### REQUIRED ACTION
Every line below that includes "plus" counts toward the total. Report that total alone.
○ ○ ○
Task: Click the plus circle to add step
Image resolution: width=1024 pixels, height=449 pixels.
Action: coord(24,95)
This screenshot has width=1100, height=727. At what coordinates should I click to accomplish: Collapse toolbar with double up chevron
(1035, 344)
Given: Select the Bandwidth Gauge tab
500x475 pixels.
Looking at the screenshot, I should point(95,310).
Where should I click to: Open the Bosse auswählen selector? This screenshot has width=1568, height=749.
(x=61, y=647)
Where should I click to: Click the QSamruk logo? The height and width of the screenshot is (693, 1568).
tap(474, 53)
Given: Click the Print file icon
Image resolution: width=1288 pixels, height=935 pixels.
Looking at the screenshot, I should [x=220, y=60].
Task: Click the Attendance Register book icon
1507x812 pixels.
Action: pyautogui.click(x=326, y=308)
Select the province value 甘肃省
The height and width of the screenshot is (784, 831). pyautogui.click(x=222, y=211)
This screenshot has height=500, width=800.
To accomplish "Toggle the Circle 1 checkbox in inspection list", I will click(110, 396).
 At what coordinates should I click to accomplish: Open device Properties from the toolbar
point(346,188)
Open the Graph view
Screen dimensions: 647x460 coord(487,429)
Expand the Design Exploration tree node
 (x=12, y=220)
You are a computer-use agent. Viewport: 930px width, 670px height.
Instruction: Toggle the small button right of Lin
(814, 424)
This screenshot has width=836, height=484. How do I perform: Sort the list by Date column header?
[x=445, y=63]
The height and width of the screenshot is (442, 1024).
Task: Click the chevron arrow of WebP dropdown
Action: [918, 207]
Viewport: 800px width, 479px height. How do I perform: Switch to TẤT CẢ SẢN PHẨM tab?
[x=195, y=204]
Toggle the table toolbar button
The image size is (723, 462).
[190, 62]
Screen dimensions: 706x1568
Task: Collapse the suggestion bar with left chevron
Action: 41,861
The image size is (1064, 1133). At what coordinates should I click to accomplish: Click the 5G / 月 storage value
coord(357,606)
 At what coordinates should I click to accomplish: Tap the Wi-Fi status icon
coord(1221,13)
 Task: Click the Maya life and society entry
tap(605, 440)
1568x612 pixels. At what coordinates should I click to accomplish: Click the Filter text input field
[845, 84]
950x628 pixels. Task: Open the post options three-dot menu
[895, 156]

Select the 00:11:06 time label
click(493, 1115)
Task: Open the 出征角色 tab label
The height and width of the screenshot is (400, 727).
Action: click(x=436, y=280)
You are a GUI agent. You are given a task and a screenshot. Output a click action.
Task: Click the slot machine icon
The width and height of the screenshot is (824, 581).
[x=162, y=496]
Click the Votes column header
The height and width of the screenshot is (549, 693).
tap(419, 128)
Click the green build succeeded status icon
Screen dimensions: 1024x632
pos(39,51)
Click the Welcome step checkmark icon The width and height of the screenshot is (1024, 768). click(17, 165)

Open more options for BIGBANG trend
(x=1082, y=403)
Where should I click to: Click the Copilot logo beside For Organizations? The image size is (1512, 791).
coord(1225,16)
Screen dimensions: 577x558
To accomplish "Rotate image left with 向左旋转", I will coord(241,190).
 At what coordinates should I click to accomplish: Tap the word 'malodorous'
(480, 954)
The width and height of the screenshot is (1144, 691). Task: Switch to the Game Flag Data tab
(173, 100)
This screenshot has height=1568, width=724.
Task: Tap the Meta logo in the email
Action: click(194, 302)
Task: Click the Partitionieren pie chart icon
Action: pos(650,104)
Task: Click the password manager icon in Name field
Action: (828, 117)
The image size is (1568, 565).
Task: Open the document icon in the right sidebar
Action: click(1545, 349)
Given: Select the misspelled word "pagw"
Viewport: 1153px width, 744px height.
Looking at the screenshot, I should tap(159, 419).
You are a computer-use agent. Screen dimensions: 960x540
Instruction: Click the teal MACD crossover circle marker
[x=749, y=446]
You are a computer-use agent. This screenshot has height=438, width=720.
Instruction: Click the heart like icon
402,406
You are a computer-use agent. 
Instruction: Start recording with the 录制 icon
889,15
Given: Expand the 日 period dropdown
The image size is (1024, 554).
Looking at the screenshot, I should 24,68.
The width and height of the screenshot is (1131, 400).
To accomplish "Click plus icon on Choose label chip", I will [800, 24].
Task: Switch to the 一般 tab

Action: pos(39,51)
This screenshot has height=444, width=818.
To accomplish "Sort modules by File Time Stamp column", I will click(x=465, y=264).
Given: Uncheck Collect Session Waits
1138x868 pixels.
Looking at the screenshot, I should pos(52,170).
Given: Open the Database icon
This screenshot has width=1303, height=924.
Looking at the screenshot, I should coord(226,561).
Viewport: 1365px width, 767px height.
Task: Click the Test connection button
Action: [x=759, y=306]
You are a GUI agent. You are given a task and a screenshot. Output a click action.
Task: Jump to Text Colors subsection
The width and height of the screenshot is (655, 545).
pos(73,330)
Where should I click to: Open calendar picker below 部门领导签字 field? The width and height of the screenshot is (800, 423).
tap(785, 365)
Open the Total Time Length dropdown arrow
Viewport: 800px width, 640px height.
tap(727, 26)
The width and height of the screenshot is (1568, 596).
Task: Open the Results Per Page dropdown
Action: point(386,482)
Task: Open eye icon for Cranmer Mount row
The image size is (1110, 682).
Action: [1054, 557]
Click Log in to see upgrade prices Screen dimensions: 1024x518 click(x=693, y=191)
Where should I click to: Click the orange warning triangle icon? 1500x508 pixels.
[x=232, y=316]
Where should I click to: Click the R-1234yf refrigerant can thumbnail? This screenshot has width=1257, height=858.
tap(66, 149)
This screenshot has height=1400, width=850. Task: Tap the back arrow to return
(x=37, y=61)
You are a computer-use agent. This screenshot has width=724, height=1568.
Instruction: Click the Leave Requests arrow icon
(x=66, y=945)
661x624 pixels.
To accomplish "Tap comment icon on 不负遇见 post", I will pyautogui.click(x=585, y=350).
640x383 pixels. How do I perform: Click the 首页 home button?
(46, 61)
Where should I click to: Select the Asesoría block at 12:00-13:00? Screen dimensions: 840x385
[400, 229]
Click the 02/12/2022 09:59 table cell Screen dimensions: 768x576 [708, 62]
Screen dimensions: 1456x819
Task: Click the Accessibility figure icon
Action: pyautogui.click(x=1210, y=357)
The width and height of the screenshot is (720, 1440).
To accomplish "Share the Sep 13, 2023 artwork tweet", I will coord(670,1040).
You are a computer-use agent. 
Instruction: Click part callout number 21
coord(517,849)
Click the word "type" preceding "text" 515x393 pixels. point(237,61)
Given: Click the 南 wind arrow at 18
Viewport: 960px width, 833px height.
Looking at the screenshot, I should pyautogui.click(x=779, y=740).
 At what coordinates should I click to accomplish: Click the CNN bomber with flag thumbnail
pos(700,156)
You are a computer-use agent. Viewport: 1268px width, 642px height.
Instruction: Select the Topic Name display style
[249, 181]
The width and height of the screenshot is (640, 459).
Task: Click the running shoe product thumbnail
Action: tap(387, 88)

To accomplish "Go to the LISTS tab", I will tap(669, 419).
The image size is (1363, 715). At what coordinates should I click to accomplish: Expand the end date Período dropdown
○ ○ ○
### ANSWER TO THIS PROBLEM
2